■ **Exercise brief**
What follows is a set of records; restate each one word for word and drop the pictures.

_____

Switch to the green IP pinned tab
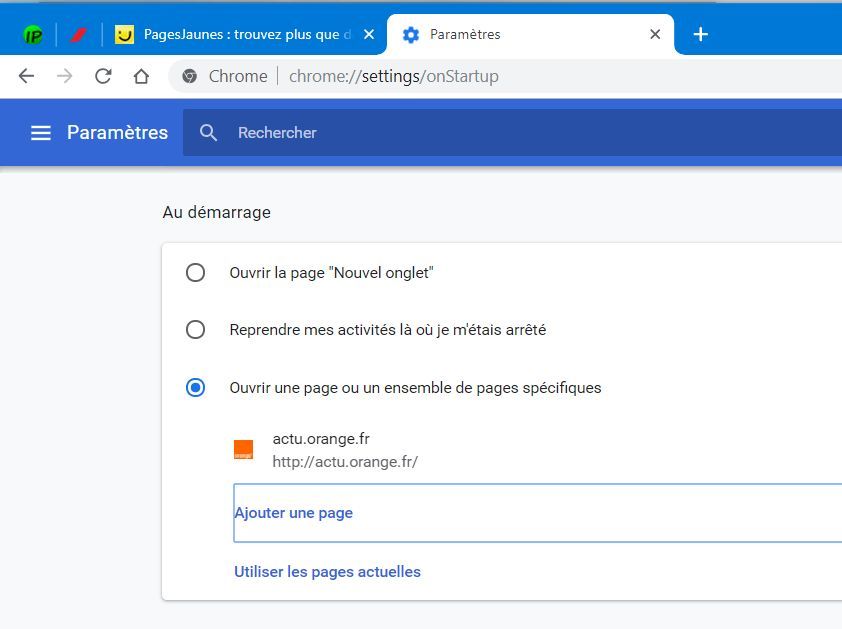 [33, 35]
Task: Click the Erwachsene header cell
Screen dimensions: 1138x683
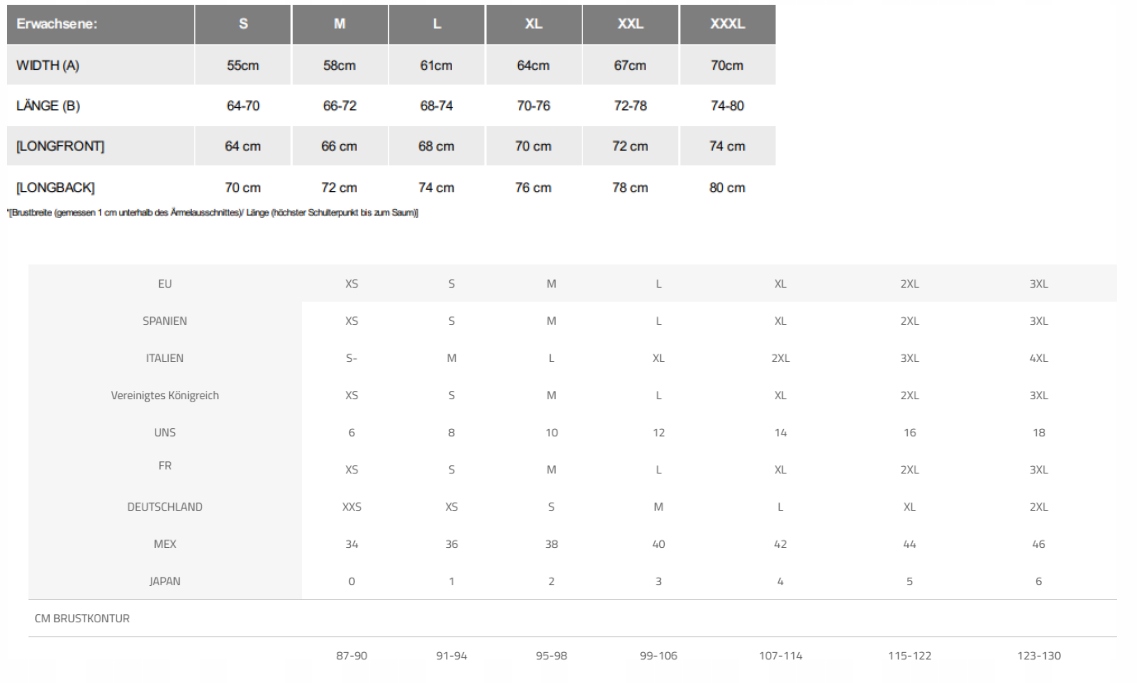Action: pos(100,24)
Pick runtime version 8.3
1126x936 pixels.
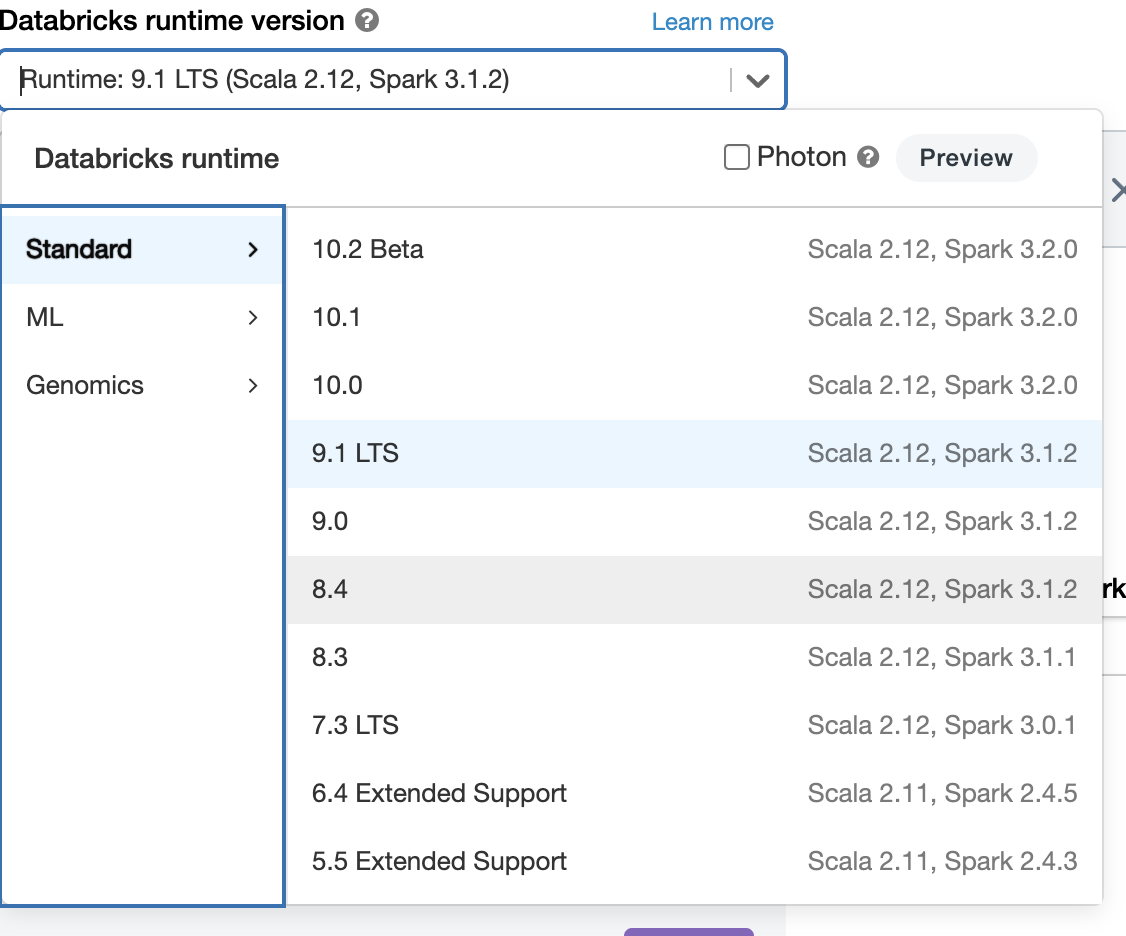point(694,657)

_____

■ **Answer to the problem**
Switch to the green IP pinned tab
 [33, 35]
Task: Click the Erwachsene header cell
Screen dimensions: 1138x683
Action: pos(100,24)
Pick runtime version 8.3
1126x936 pixels.
point(694,657)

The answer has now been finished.